B., the ideas recommended by other moms are great, like charts and books like "1,2,3" (haven't used it myself but hear good things about it). You have some positive disciplines to choose from there. I wanted to add one thing that applies no matter what method you choose....
You've used a lot of different things -- talking to him like an adult; promising him candy if he behaves well; threatening smacks if he behaves badly; time outs, etc.
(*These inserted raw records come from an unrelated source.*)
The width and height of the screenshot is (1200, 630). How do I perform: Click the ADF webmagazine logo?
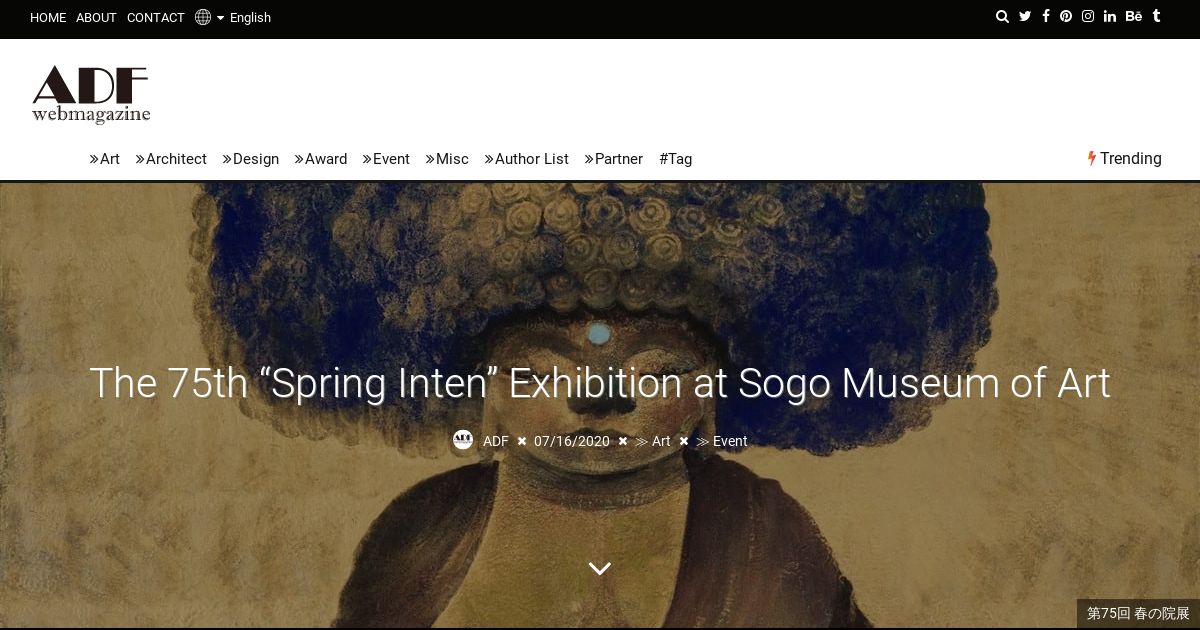coord(91,95)
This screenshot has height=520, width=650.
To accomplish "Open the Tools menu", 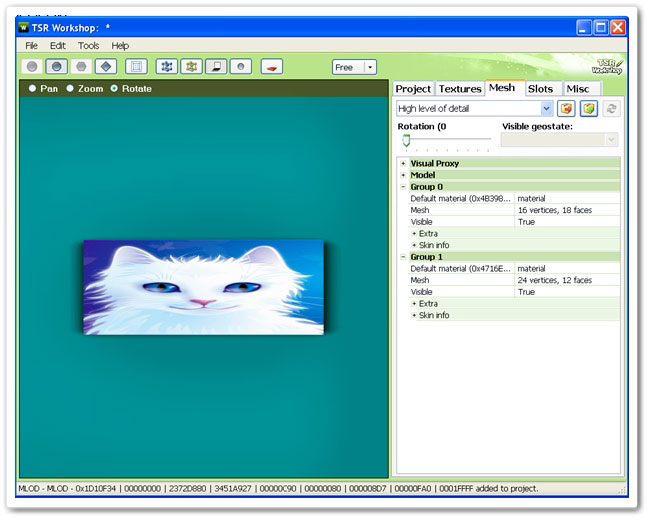I will click(x=89, y=45).
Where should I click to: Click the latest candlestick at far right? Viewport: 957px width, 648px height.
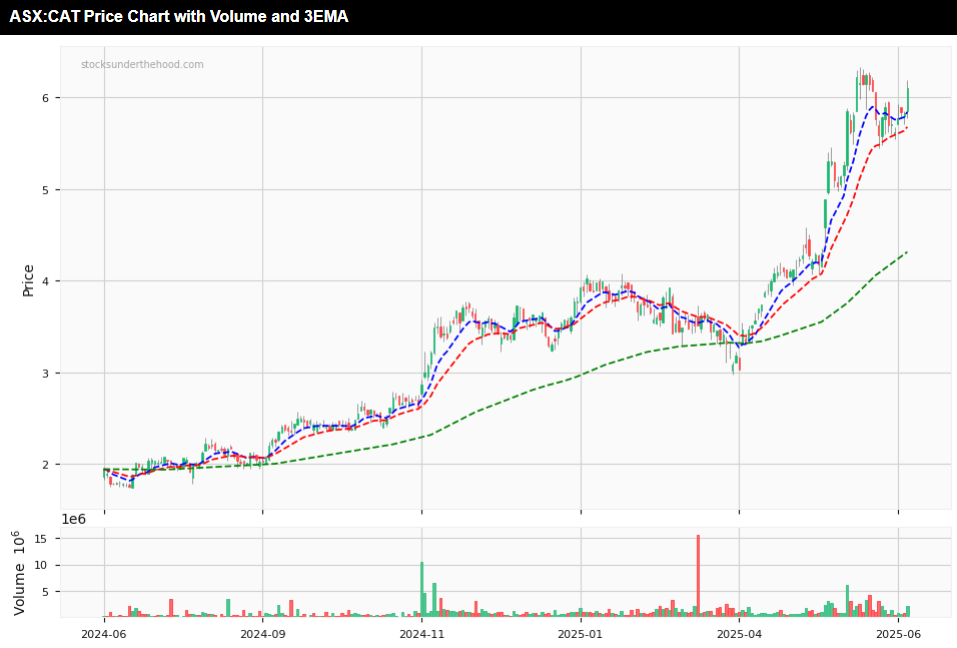(908, 98)
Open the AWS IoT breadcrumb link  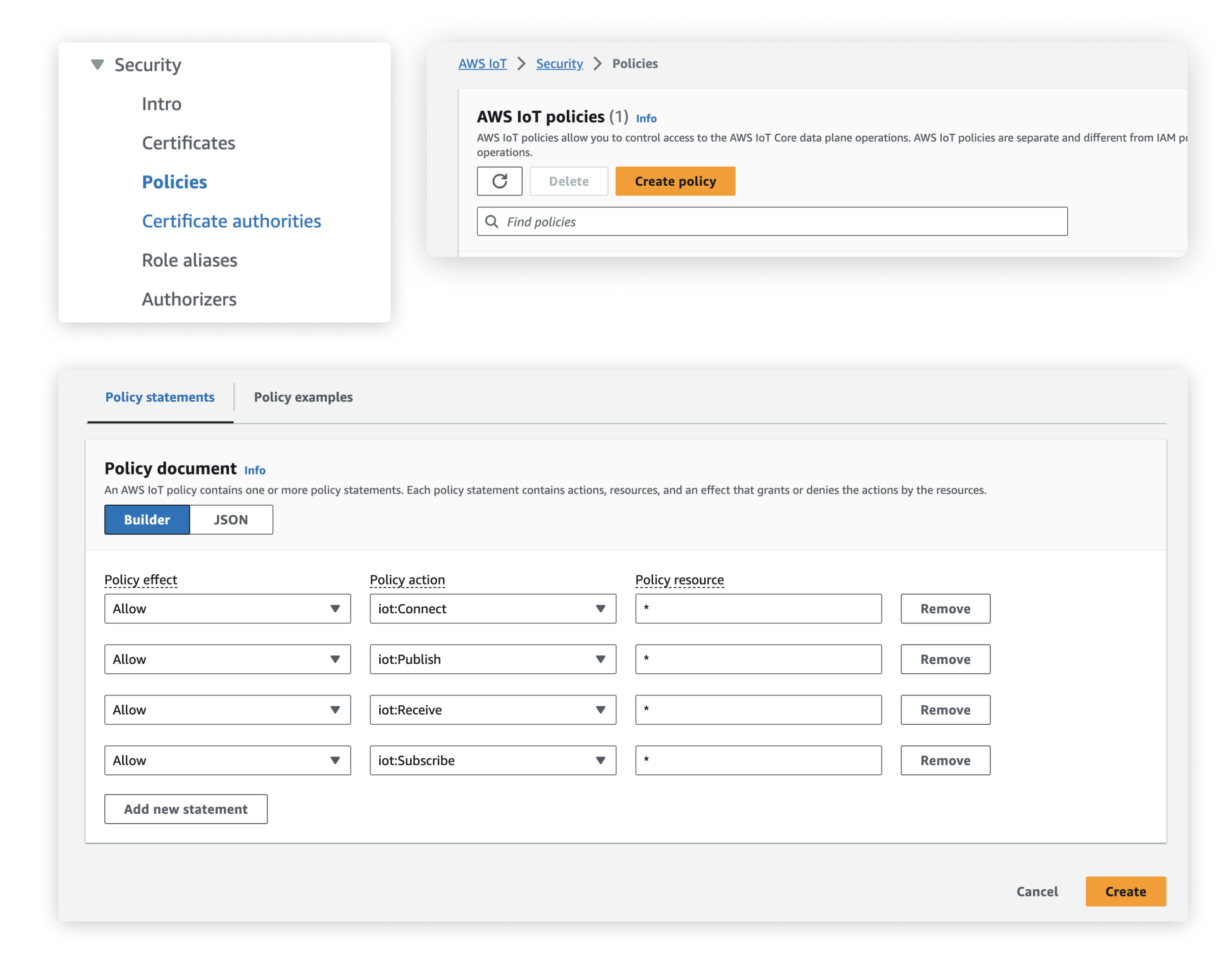coord(482,64)
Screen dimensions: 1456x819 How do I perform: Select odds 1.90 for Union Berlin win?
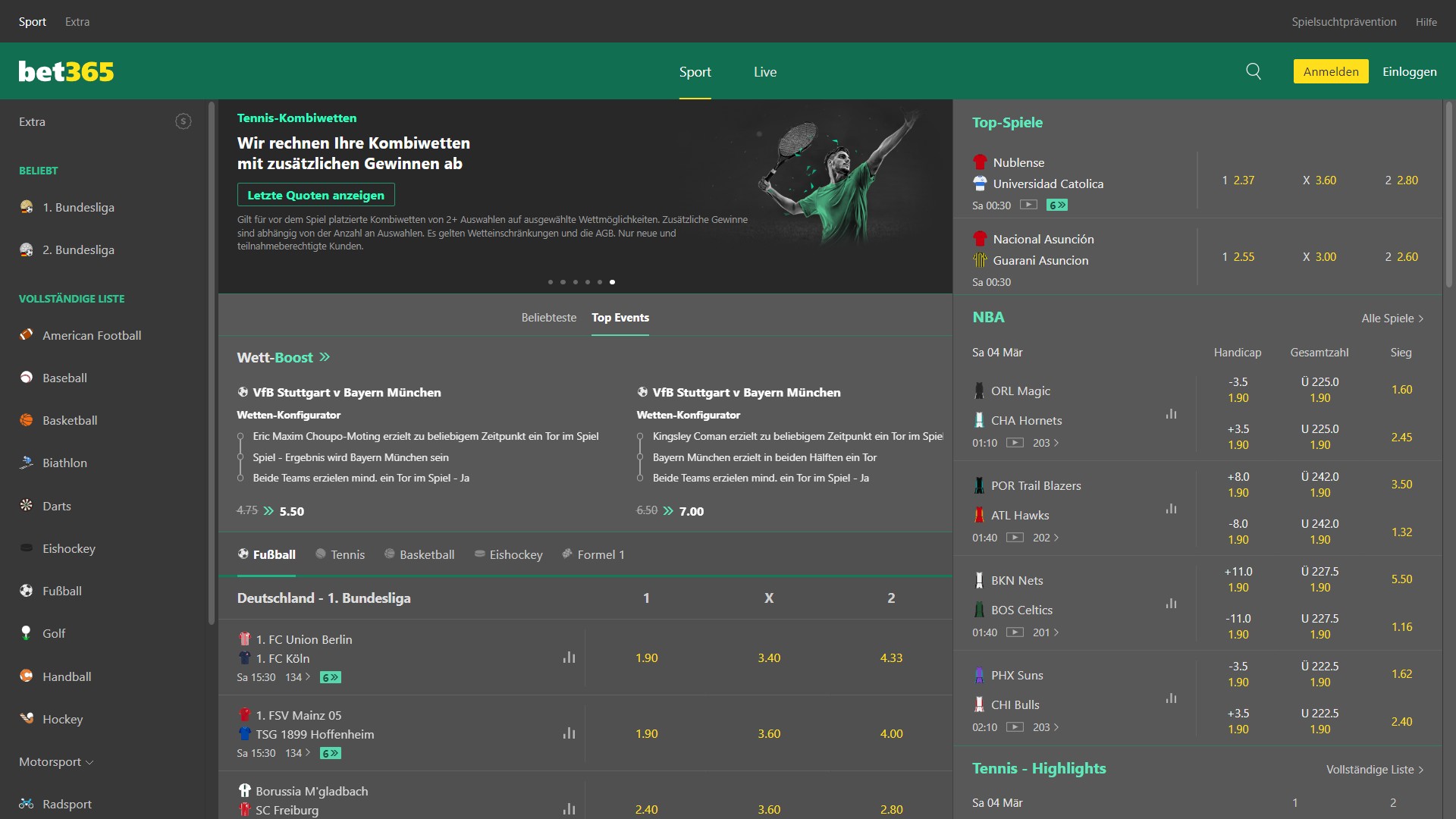(646, 657)
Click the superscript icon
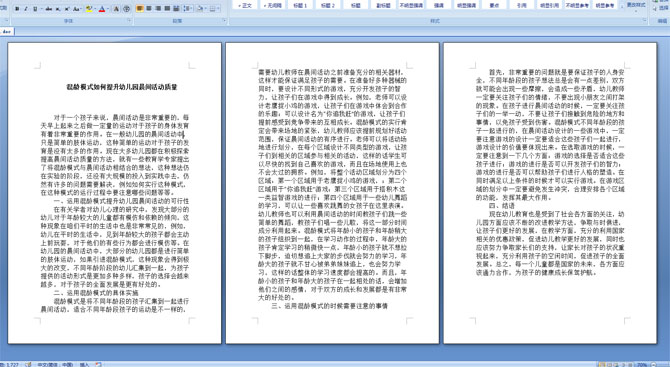670x367 pixels. (67, 9)
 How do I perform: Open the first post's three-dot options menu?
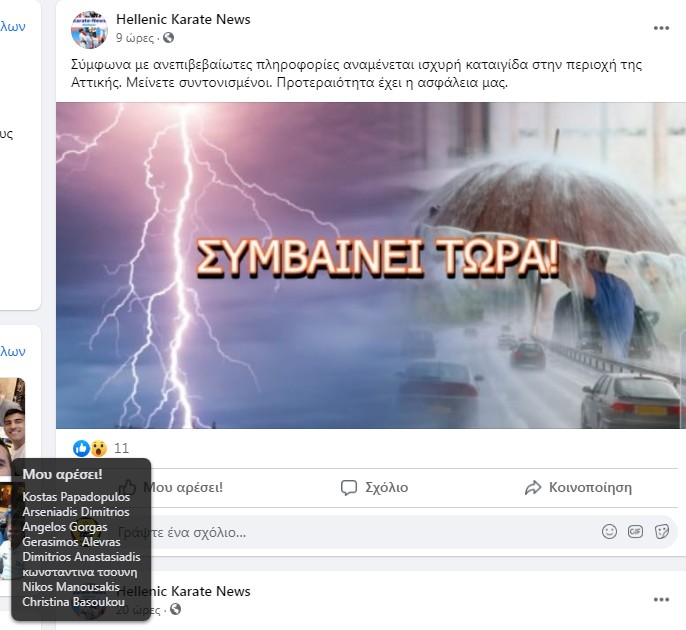(x=661, y=28)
But have you done any one thing consistently? Do you stick with any one discipline -- and try to think of it as disciplines to teach him to BE disciplined, rather than punishment because you're angry -- for any length of time? Or do you change around the discipline or reward or your reaction over and over because nothing seems to work? Nothing WILL work unless it's consistent and repeated and he knows exactly what to expect each and every time he behaves a certain way. Right now it sounds like his behaviors get different reactions at different times because you're trying to find the one reaction that works on him. He needs to know the rules and if the rules (meaning what happens when he misbehaves) change all the time, he will keep on pushing his boundaries to see what you will do next.
Know that he will keep pushing at first once you settle on a course of consistent discipline; you will think, this isn't working either. But you have to give it time to sink in with him that his choices will have these specific consequences. And you have to find consequences he'll care about. As you said, he doesn't care about losing the candy bar. He might care more about losing his favorite toy, or TV time, for a week, etc., but you need very clearly to connect the loss with his specific actions.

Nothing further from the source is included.